Maybell, thanks for your perspective!

I know, I'm freaking out and acting like I've been separated for years but it has been a week. A WEEK. Oy. I need to settle down and seriously detach. It's a HUGE struggle for me. I need to act as if on that one I think. Fake it till I make it because the real thing isn't working.
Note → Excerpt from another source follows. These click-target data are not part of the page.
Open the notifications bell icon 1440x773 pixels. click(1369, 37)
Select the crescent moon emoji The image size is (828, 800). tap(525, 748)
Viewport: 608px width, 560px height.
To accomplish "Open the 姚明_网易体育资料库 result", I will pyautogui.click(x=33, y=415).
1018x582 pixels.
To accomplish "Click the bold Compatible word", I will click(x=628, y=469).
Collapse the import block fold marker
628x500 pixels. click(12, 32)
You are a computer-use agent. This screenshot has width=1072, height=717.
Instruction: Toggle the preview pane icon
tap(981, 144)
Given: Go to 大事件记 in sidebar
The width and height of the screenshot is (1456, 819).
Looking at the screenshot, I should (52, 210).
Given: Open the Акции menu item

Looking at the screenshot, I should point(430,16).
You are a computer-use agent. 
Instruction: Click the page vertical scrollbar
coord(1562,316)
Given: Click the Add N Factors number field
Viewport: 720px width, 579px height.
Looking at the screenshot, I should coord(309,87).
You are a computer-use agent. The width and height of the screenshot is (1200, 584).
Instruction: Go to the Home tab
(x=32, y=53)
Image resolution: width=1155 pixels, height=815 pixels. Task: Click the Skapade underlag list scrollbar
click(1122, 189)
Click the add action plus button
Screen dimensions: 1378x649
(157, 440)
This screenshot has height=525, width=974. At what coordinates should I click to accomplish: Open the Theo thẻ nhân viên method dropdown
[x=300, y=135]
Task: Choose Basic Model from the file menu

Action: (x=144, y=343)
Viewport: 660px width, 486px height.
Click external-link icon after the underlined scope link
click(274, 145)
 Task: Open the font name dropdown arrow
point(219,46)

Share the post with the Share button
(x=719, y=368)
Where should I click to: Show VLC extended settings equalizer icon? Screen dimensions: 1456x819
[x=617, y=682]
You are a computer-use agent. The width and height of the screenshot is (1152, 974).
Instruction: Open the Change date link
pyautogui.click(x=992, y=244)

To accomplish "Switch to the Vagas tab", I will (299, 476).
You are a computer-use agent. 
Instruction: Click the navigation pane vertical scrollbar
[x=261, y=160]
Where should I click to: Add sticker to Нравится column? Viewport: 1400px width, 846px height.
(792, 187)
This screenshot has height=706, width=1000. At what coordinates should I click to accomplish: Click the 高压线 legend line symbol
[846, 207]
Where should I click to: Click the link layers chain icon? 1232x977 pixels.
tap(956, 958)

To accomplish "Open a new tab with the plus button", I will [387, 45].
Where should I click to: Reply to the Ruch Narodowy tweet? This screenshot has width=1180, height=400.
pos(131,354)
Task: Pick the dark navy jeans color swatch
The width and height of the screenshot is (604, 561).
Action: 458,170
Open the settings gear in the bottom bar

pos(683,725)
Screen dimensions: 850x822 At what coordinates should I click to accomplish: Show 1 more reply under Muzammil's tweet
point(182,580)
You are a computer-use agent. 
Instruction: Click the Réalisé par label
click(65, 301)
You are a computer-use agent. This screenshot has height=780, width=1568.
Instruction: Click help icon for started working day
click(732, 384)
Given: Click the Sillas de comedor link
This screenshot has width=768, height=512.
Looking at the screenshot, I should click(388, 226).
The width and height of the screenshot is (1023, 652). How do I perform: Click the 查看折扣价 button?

D is DEFINITELY getting more of H's attention than she did before. He was more of an "in the room" dad before. And if she did something he didn't like while he was on his laptop and in the same room with her, he'd bark at her and then resume his laptop viewing. He used to be super grumpy and snappy with her and now he's Mr. Letsgotothepark or Mr. Outforicecream. I'm glad he's focusing on her because his relationship is starting to get better with her and for that I'm glad HOWEVER, why could he not be THIS dad before BD? He's very concerned about how she's handling all this separation stuff and I think that is great. I hate that THIS is what is making him tune in as a father. I know he feels guilty but that's not why he's more attentive and involved. Maybe the pain he felt about our marriage prevented him from interacting healthily with her? I'm not willing to accept that blame though. I feel like the quality of his fathering is entirely up to him, good marriage or not. Am I wrong?


M: 37 H: 36
M: 13 T: 18
D: 7
Bomb: 6/30/14
Separation: 8/11/14

Be strong enough to let go and wise enough to wait for what you deserve.